__Exercise aim__
Lay out the records from the line containing "Viewport: 700px width, 378px height." down through the line containing "click(36, 294)" as a JSON list of strings, one string per line. Leave out blank lines.

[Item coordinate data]
####################
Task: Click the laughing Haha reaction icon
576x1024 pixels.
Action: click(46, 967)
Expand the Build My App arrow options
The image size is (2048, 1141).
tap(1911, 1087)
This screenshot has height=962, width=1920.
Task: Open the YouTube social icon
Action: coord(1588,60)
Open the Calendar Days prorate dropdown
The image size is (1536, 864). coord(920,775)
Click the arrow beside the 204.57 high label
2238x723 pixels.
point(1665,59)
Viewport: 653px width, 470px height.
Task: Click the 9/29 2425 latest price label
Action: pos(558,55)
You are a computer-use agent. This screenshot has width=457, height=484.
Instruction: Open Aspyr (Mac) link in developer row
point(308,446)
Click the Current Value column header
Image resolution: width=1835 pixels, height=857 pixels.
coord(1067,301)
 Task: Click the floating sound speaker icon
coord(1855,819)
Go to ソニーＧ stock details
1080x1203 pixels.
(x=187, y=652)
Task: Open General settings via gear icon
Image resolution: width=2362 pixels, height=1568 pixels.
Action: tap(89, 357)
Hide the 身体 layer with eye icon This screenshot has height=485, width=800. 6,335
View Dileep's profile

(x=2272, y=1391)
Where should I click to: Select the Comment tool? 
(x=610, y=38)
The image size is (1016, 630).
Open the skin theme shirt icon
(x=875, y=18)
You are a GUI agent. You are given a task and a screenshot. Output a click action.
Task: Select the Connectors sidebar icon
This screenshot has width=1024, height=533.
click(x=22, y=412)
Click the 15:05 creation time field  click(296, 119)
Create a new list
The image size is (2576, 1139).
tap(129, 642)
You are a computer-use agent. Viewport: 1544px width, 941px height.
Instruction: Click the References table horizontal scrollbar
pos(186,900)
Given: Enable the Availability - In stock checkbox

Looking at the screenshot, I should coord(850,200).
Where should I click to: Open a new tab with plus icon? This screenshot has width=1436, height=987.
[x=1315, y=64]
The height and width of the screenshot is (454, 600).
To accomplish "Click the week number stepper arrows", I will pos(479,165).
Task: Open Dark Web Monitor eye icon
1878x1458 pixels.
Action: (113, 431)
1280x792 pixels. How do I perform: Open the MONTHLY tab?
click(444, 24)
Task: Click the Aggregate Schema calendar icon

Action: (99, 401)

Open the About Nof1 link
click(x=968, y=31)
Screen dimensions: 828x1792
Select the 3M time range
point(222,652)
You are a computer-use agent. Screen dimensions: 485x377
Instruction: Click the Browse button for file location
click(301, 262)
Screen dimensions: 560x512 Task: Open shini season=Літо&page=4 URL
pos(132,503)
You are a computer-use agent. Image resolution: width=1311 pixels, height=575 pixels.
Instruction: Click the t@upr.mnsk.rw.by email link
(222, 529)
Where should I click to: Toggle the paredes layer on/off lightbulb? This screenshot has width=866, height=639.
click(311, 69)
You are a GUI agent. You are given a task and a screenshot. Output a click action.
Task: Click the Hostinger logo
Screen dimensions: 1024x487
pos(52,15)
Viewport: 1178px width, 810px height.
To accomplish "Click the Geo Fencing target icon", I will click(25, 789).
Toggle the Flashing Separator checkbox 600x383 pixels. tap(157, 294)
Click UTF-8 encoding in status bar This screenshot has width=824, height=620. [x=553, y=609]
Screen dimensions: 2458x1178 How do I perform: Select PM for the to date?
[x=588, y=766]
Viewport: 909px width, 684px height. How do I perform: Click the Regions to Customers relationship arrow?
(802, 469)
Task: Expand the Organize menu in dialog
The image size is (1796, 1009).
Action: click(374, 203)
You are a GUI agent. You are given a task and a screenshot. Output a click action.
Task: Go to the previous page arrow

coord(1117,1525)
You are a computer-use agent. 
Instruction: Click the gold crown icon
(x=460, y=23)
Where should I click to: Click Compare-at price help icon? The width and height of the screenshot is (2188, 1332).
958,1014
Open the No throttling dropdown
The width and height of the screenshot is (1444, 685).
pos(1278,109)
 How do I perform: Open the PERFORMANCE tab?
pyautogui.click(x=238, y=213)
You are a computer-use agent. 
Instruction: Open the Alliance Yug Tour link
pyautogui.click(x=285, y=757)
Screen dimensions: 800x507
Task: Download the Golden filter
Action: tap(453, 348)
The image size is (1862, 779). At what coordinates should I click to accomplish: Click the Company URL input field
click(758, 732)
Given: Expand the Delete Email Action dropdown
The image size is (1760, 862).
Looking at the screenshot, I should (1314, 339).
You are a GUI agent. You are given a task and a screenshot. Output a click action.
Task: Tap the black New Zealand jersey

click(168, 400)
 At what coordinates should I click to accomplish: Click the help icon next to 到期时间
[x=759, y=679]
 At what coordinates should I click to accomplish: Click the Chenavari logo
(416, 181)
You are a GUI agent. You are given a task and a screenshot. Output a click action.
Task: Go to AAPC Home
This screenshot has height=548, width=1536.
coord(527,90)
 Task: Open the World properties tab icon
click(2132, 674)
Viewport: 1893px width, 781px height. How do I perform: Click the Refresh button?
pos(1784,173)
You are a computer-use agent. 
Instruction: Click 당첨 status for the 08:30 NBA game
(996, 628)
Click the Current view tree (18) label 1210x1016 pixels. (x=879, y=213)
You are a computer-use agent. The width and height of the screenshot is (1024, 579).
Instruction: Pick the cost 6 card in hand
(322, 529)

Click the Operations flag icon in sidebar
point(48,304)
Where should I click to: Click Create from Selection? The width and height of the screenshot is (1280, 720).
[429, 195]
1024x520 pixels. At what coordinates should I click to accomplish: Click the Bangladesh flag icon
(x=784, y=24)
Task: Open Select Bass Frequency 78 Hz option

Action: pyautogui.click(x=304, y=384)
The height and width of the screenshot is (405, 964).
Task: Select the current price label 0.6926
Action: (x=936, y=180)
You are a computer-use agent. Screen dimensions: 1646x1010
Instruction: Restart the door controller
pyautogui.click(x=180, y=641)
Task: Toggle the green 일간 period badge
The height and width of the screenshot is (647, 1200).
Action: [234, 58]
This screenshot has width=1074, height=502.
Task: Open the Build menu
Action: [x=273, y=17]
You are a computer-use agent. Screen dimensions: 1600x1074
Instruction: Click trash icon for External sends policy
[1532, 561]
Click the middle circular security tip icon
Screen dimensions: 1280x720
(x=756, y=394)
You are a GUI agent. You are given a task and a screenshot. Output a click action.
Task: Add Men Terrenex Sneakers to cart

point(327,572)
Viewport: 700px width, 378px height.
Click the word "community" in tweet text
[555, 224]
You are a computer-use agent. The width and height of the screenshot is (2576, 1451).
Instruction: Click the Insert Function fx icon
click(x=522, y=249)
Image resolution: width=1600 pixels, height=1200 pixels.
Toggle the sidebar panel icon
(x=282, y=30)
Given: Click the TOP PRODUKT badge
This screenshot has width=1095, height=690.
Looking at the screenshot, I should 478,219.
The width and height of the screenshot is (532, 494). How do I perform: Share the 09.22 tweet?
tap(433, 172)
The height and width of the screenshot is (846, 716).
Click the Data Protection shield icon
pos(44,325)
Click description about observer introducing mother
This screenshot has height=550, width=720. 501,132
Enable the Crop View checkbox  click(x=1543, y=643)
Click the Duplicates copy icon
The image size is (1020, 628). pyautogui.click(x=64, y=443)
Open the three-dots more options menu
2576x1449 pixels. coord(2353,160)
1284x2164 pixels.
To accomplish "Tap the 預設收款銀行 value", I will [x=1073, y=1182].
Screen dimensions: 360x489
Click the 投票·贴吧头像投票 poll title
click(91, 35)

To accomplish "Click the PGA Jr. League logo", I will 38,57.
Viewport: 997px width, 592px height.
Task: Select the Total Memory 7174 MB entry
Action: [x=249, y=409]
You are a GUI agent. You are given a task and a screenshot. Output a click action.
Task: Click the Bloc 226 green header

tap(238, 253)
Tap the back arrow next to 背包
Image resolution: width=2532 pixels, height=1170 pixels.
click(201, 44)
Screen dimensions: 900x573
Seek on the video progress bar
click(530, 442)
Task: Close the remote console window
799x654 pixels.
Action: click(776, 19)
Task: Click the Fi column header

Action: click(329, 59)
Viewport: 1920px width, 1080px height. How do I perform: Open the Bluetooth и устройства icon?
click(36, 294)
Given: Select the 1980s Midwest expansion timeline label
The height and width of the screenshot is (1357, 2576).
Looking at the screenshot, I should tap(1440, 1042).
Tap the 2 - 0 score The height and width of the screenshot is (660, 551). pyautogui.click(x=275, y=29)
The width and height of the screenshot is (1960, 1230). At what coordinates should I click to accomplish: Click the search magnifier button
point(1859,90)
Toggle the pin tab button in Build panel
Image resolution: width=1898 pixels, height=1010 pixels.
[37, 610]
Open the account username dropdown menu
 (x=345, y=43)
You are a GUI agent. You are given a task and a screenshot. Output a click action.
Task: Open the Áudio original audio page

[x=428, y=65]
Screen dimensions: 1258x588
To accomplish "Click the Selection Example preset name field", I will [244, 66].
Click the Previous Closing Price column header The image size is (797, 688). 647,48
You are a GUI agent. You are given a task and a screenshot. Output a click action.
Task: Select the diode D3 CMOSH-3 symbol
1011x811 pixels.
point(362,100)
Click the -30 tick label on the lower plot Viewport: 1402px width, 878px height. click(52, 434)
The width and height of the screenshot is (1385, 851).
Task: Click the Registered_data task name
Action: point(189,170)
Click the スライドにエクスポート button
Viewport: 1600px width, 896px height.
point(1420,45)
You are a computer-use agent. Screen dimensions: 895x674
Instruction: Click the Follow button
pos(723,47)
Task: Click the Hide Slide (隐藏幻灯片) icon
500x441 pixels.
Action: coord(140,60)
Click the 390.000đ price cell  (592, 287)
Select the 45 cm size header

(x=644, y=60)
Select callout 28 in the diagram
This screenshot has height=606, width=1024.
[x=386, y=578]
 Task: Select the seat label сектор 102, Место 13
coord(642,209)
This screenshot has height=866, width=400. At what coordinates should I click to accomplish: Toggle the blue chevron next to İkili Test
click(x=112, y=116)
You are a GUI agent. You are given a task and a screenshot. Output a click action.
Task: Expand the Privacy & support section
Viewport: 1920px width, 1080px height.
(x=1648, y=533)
####################
__Full output__
[
  "Viewport: 700px width, 378px height.",
  "Click the word \"community\" in tweet text",
  "[555, 224]",
  "You are a computer-use agent. The width and height of the screenshot is (2576, 1451).",
  "Instruction: Click the Insert Function fx icon",
  "click(x=522, y=249)",
  "Image resolution: width=1600 pixels, height=1200 pixels.",
  "Toggle the sidebar panel icon",
  "(x=282, y=30)",
  "Given: Click the TOP PRODUKT badge",
  "This screenshot has width=1095, height=690.",
  "Looking at the screenshot, I should 478,219.",
  "The width and height of the screenshot is (532, 494). How do I perform: Share the 09.22 tweet?",
  "tap(433, 172)",
  "The height and width of the screenshot is (846, 716).",
  "Click the Data Protection shield icon",
  "pos(44,325)",
  "Click description about observer introducing mother",
  "This screenshot has height=550, width=720. 501,132",
  "Enable the Crop View checkbox  click(x=1543, y=643)",
  "Click the Duplicates copy icon",
  "The image size is (1020, 628). pyautogui.click(x=64, y=443)",
  "Open the three-dots more options menu",
  "2576x1449 pixels. coord(2353,160)",
  "1284x2164 pixels.",
  "To accomplish \"Tap the 預設收款銀行 value\", I will [x=1073, y=1182].",
  "Screen dimensions: 360x489",
  "Click the 投票·贴吧头像投票 poll title",
  "click(91, 35)",
  "To accomplish \"Click the PGA Jr. League logo\", I will 38,57.",
  "Viewport: 997px width, 592px height.",
  "Task: Select the Total Memory 7174 MB entry",
  "Action: [x=249, y=409]",
  "You are a GUI agent. You are given a task and a screenshot. Output a click action.",
  "Task: Click the Bloc 226 green header",
  "tap(238, 253)",
  "Tap the back arrow next to 背包",
  "Image resolution: width=2532 pixels, height=1170 pixels.",
  "click(201, 44)",
  "Screen dimensions: 900x573",
  "Seek on the video progress bar",
  "click(530, 442)",
  "Task: Close the remote console window",
  "799x654 pixels.",
  "Action: click(776, 19)",
  "Task: Click the Fi column header",
  "Action: click(329, 59)",
  "Viewport: 1920px width, 1080px height. How do I perform: Open the Bluetooth и устройства icon?",
  "click(36, 294)"
]